Find each line in the material below that contains the word "width" and copy those lines out in full.

Entries:
* * * * * * *

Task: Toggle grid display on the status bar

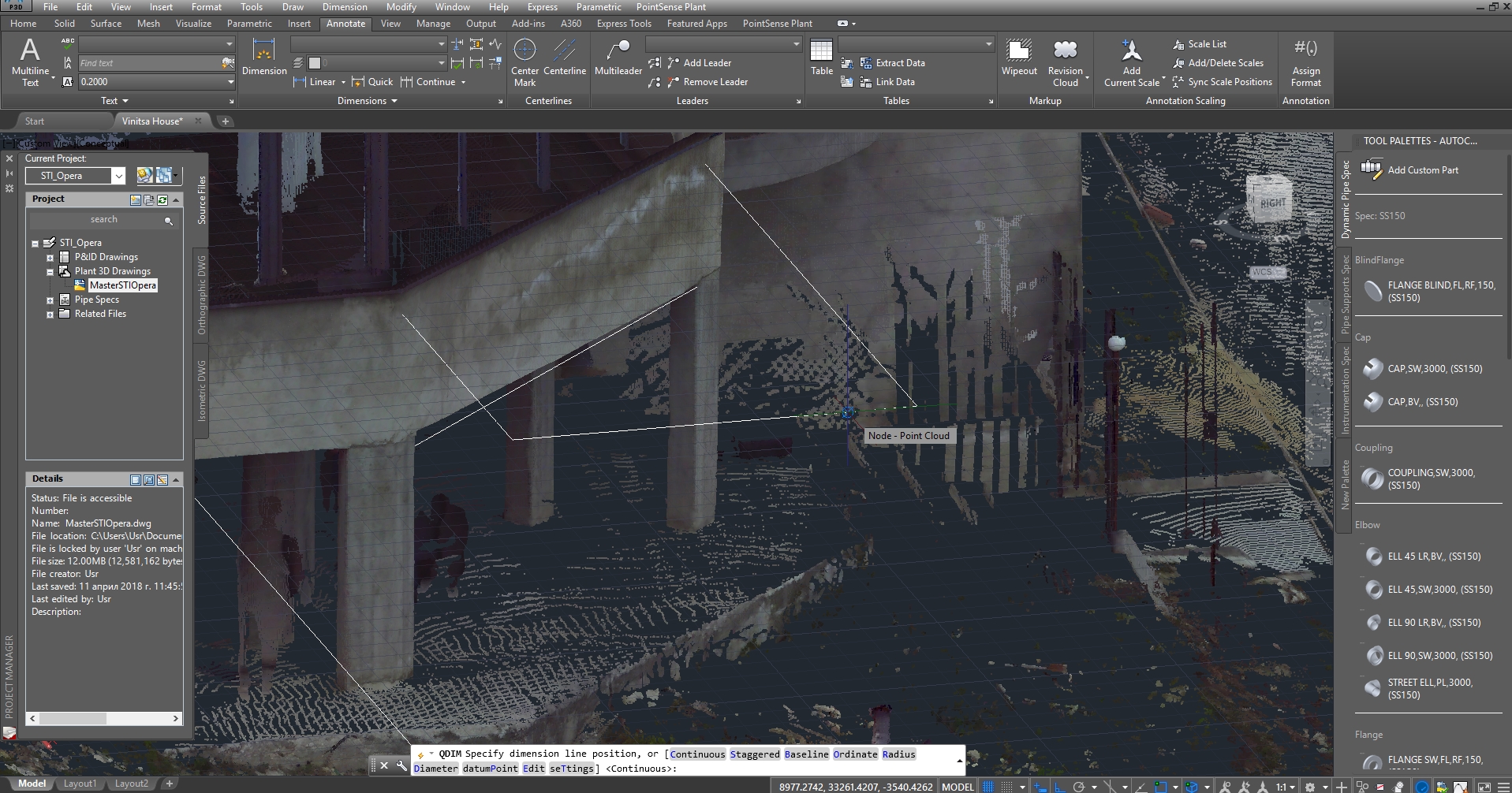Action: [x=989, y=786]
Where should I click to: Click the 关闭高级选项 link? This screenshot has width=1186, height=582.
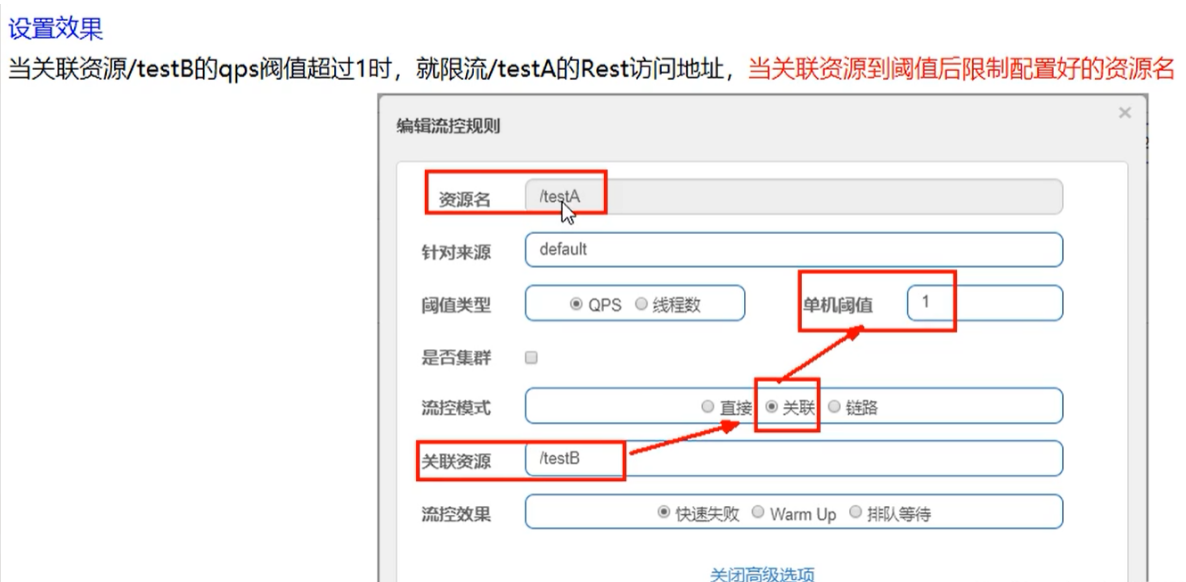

* * * * * * *

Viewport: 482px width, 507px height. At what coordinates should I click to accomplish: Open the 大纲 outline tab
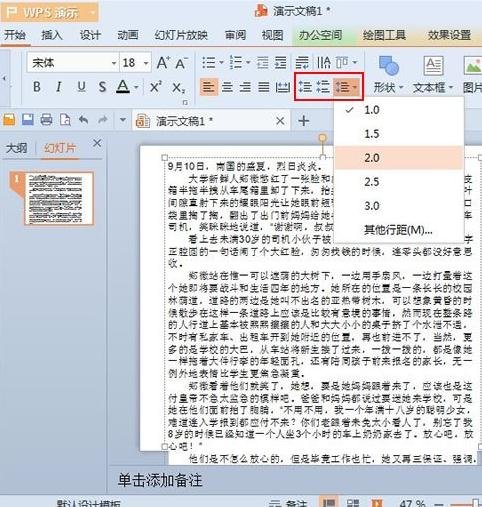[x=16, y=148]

* * * * * * *

Response to the exercise:
Where should I click to: Click the 关闭高级选项 link? This screenshot has width=1186, height=582.
Viewport: 482px width, 507px height. At what coordinates should I click to accomplish: Open the 大纲 outline tab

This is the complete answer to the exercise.